> **Document section**:

*** Begin section ***

Fifteen animal breeders and seven health educationists participated to assess the face validity of BPQ. Those animal breeders were different from the ones, who participated later in assessing the construct validity of BPQ and those in the cross-sectional part of the study. In this phase, BPQ was emailed to twenty veterinarians and health educationists to evaluate the impact score and content validity of the questionnaire (Response rate= 0.85%). To evaluate the face validity of the items, the appropriateness of each item was rated by an expert, using a five-point Likert scale. Impact score of each item was calculated by the formula of:
Impact Score = Frequency (%) × Importance [13, 14].
Content validity of the questionnaire was examined in both qualitative and quantitative ways, too. For quantitative assessment of content validity, Content Validity Index (CVI) and the Content Validity Ratio (CVR) were calculated. To do so, BPQ was submitted to twenty experts. Response rate was 95 percent. Concerning the precision of the data, two questionnaires were set aside. CVI and CVR were calculated based on three and four part Likert scales, respectively. CVR was calculated by the formula of (Ne – N/2)/ (N/2) . In this formula, N is the total number of panelists and Ne is the number of panelists who rated the item to be “essential”. Based on the Lawshe table, items with CVR below 0.46 were removed [15, 16].
CVI of the items was calculated by the formula of
CVI=the number of specialists who assigned scores 3 and 4 to the items/N
Relevance of each item was rated by a 4-point Likert scale. Items with the CVI less than was 0.79 were removed [15,17].

*** End section ***

> **Your goal**: Copy out verbatim the portion of the BPQ validation passage that opens with the words containing "Fifteen animal breeders" and closes with "Importance [13, 14].".

> **Information provided**:
*** Begin section ***

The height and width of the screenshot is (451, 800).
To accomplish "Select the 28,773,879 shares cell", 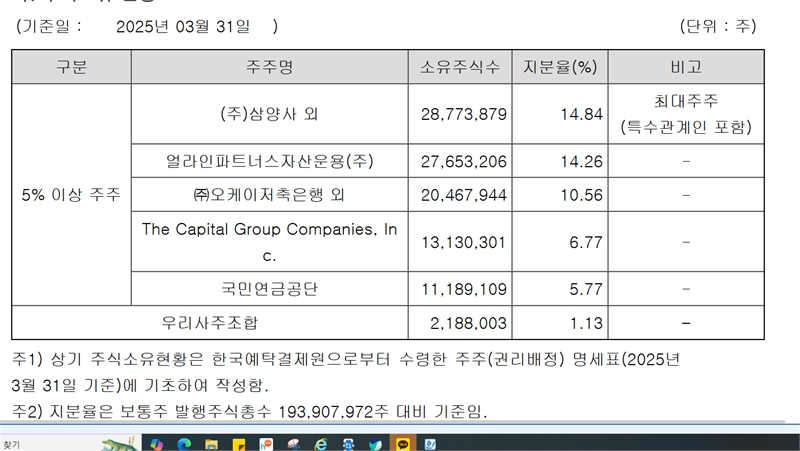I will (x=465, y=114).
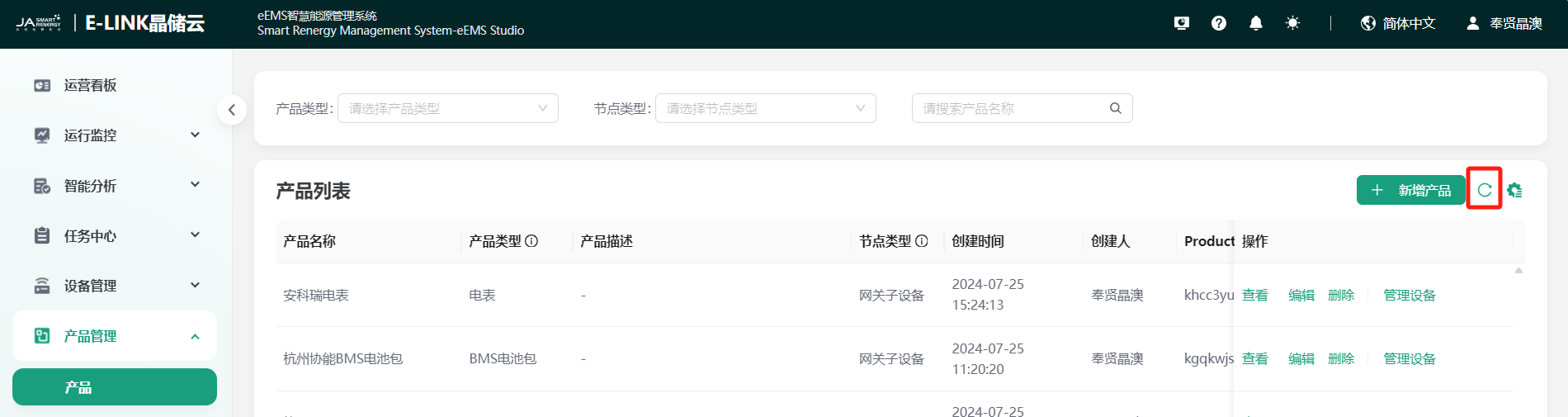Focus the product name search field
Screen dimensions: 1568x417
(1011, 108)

*** End section ***
*** Begin section ***

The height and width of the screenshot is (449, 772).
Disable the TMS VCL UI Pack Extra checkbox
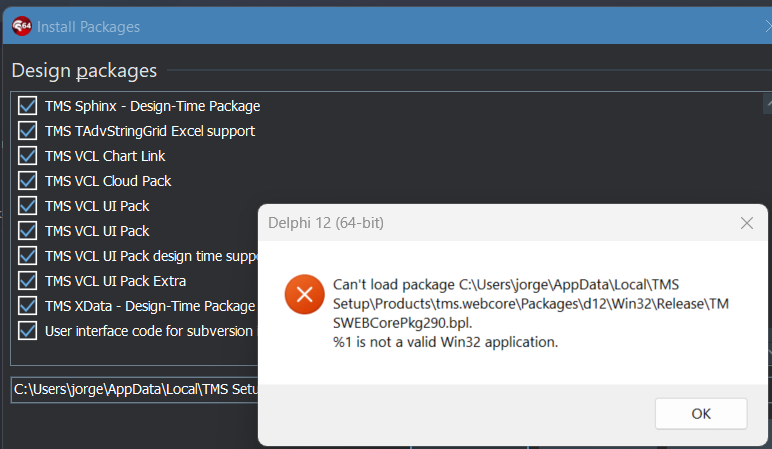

*** End section ***

> **Reply to the exercise**:
Fifteen animal breeders and seven health educationists participated to assess the face validity of BPQ. Those animal breeders were different from the ones, who participated later in assessing the construct validity of BPQ and those in the cross-sectional part of the study. In this phase, BPQ was emailed to twenty veterinarians and health educationists to evaluate the impact score and content validity of the questionnaire (Response rate= 0.85%). To evaluate the face validity of the items, the appropriateness of each item was rated by an expert, using a five-point Likert scale. Impact score of each item was calculated by the formula of:
Impact Score = Frequency (%) × Importance [13, 14].